Adobe, Android 14, Chrome, Edge, Brave, and Opera all support a JPG gain map standard published by Adobe/Google. That's the ideal solution now (already widely supported, backwards compatible with any viewer, can export with control over the SDR rendition via Lightroom / Adobe Camera RAW, and the spec is part of a draft ISO specification). https://gregbenzphotography.com/hdr-images/jpg-hdr-gain-maps-in-adobe-camera-raw/

Longer term, an AVIF gain map will be even better once the key pieces are in place to support encoding and viewing (this already has support in Chrome under a dev flag).

@andsimakov Shoot RAW and process for HDR. The results are much better than capturing directly as HEIF. I'd only shoot that format for very narrow situations such as sports (ie, the same scenarios where you would use JPG over RAW now for SDR).

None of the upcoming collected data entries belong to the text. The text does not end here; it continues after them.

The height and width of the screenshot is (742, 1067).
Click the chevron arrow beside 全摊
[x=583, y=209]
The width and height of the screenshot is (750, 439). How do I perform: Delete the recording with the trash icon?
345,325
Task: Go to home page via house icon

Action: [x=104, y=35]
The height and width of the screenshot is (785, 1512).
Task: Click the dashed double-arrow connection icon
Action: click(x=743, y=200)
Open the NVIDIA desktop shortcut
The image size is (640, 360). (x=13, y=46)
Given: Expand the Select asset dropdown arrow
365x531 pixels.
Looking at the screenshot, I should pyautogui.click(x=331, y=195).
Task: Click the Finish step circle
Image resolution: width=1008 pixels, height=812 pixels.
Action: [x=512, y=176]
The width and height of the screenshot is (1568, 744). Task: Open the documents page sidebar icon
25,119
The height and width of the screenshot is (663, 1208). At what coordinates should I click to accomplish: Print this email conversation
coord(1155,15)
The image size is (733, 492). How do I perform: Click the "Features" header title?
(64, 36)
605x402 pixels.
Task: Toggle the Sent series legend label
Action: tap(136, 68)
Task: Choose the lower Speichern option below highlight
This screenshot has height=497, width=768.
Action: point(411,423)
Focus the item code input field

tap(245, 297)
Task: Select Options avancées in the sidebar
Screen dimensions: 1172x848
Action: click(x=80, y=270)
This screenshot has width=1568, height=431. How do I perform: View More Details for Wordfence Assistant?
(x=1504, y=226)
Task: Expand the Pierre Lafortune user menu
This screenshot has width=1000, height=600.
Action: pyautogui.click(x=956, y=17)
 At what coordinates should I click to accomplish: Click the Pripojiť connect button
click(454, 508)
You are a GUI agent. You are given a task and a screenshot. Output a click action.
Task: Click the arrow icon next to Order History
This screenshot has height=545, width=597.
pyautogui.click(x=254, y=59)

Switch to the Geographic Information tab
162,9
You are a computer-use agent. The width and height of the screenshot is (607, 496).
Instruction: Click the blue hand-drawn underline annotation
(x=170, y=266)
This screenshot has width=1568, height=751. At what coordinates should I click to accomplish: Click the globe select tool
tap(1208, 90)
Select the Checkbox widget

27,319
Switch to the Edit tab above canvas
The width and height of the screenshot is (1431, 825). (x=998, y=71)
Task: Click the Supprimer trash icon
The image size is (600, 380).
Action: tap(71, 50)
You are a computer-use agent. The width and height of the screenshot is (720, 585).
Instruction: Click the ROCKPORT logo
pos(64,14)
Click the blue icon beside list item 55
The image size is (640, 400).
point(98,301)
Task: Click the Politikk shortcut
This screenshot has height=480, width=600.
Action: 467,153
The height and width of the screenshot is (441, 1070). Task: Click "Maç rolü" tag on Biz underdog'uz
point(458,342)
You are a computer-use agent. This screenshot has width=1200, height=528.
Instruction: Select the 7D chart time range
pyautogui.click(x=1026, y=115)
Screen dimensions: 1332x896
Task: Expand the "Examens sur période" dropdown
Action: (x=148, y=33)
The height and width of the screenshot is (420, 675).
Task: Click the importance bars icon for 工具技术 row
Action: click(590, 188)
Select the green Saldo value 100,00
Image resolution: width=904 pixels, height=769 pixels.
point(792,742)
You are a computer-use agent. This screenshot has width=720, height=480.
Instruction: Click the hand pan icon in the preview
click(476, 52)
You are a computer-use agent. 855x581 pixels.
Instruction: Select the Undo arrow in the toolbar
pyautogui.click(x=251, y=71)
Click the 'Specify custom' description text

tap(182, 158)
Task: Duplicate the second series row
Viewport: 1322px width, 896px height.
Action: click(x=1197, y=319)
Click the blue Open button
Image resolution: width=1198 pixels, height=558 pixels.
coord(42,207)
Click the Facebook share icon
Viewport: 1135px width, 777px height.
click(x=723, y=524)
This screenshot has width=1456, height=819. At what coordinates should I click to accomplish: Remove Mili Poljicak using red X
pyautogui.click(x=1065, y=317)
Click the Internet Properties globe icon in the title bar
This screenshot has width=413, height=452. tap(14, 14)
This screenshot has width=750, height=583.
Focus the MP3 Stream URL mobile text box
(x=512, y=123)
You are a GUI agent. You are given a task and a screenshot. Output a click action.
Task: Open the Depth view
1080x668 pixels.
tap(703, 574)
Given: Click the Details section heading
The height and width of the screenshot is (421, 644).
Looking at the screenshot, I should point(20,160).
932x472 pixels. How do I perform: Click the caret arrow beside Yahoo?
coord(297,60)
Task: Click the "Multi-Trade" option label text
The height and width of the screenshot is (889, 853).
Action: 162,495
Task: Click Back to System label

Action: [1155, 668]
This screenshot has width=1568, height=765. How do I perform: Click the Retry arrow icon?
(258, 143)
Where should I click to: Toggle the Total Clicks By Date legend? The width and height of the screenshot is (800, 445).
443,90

The HDR AVIF export from Lightroom is great for sharing in the Photos app on Apple devices, but the JPG gain map is better for the web (as it gives you significant control over the SDR rendition, rather than using automatic tone mapping - and it offers much better support for FireFox and Edge which don't support HDR AVIF at this time).

@gregbenz I agree with you completely. I wrote several JPEGs using the Adobe/Google format and it works well in Lightroom/Chrome/Android, as expected. But as the others on this thread have pointed out, Apple doesn't yet support it and we have no idea when they will. And most of my friends and family only use Apple devices so it'd be nice to have a format that works for them on say, iMessage or Safari.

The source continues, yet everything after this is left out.